> _The exercise_: Do these statements agree with the passage on The Streets' song Dry Your Eyes? (a) The Streets' debut album came out in 2002. (b) Chris Martin's take on the chorus was the one used on the track. (c) The passage calls Dry Your Eyes the best track on A Grand Don't Come For Free. Answer yes or no for each and quote the words of the passage that decide it.

> _Selected extract_:
BEGIN

Mike Skinner had already established himself as one of the most exciting new artists of the 21st century with The Streets’ 2002 debut Original Pirate Material, a record that blended UK garage, lo-fi hip-hop beats and pulsing synths with entertaining, heavily-stoned tales of life in your twenties in early 00s Britain, but everything went up a notch with his ambitious 2004 follow-up A Grand Don’t Come For Free.
The record’s biggest track (but not its best – that’s Blinded By The Lights or Empty Cans, surely?) was the stirring break-up ballad Dry Your Eyes, a song that hit the top-spot of the UK charts 20 years ago this week. Its doleful chorus was delivered by Matt Sladen, with the singer-songwriter’s version picked over a take from Coldplay’s Chris Martin. In an interview at the time, Martin said he was the one pushing the idea that his voice didn’t work on the track.

END

> _Data lines_:

BEGIN

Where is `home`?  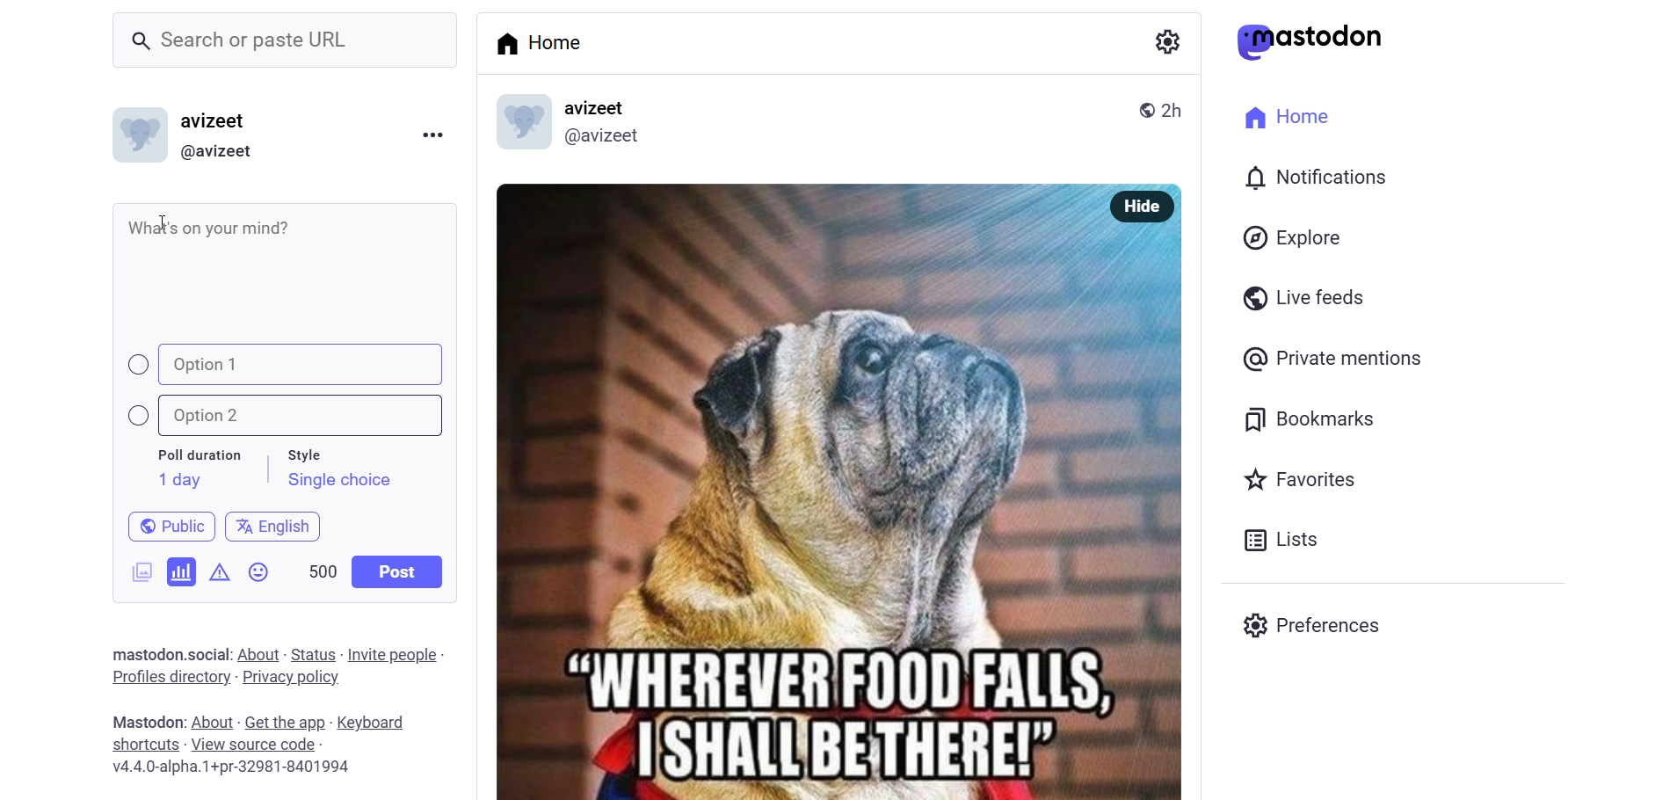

END

> _Exercise result_:
(a) Yes: "The Streets’ 2002 debut Original Pirate Material"
(b) No: "with the singer-songwriter’s version picked over a take from Coldplay’s Chris Martin"
(c) No: "The record’s biggest track (but not its best – that’s Blinded By The Lights or Empty Cans, surely?)"